§ **WHAT TO DO**:
Retype each record exactly.

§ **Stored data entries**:
'''

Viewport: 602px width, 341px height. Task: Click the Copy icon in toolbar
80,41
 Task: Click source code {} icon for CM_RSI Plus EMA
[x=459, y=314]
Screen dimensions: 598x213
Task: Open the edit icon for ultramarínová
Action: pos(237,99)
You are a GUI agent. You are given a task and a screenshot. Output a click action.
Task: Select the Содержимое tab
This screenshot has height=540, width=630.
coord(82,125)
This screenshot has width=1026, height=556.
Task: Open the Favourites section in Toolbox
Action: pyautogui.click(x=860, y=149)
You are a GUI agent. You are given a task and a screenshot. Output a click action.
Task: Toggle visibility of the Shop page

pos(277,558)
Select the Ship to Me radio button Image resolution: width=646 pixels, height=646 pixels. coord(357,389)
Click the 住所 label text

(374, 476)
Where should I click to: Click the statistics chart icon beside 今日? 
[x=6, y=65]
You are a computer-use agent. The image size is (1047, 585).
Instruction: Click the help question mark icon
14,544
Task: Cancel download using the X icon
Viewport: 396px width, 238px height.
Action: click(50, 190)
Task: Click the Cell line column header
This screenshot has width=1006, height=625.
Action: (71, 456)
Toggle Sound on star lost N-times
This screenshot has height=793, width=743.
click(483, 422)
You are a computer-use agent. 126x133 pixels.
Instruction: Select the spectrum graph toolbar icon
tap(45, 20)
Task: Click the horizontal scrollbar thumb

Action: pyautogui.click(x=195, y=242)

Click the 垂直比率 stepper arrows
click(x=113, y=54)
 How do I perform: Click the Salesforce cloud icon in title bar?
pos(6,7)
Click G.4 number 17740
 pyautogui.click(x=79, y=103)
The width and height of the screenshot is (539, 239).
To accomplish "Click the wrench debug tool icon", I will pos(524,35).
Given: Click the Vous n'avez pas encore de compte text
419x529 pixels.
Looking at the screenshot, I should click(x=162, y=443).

'''

§ **YOUR SOLUTION**:
Viewport: 602px width, 341px height. Task: Click the Copy icon in toolbar
80,41
 Task: Click source code {} icon for CM_RSI Plus EMA
[x=459, y=314]
Screen dimensions: 598x213
Task: Open the edit icon for ultramarínová
Action: pos(237,99)
You are a GUI agent. You are given a task and a screenshot. Output a click action.
Task: Select the Содержимое tab
This screenshot has height=540, width=630.
coord(82,125)
This screenshot has width=1026, height=556.
Task: Open the Favourites section in Toolbox
Action: pyautogui.click(x=860, y=149)
You are a GUI agent. You are given a task and a screenshot. Output a click action.
Task: Toggle visibility of the Shop page

pos(277,558)
Select the Ship to Me radio button Image resolution: width=646 pixels, height=646 pixels. coord(357,389)
Click the 住所 label text

(374, 476)
Where should I click to: Click the statistics chart icon beside 今日? 
[x=6, y=65]
You are a computer-use agent. The image size is (1047, 585).
Instruction: Click the help question mark icon
14,544
Task: Cancel download using the X icon
Viewport: 396px width, 238px height.
Action: click(50, 190)
Task: Click the Cell line column header
This screenshot has width=1006, height=625.
Action: (71, 456)
Toggle Sound on star lost N-times
This screenshot has height=793, width=743.
click(483, 422)
You are a computer-use agent. 126x133 pixels.
Instruction: Select the spectrum graph toolbar icon
tap(45, 20)
Task: Click the horizontal scrollbar thumb

Action: pyautogui.click(x=195, y=242)

Click the 垂直比率 stepper arrows
click(x=113, y=54)
 How do I perform: Click the Salesforce cloud icon in title bar?
pos(6,7)
Click G.4 number 17740
 pyautogui.click(x=79, y=103)
The width and height of the screenshot is (539, 239).
To accomplish "Click the wrench debug tool icon", I will pos(524,35).
Given: Click the Vous n'avez pas encore de compte text
419x529 pixels.
Looking at the screenshot, I should click(x=162, y=443).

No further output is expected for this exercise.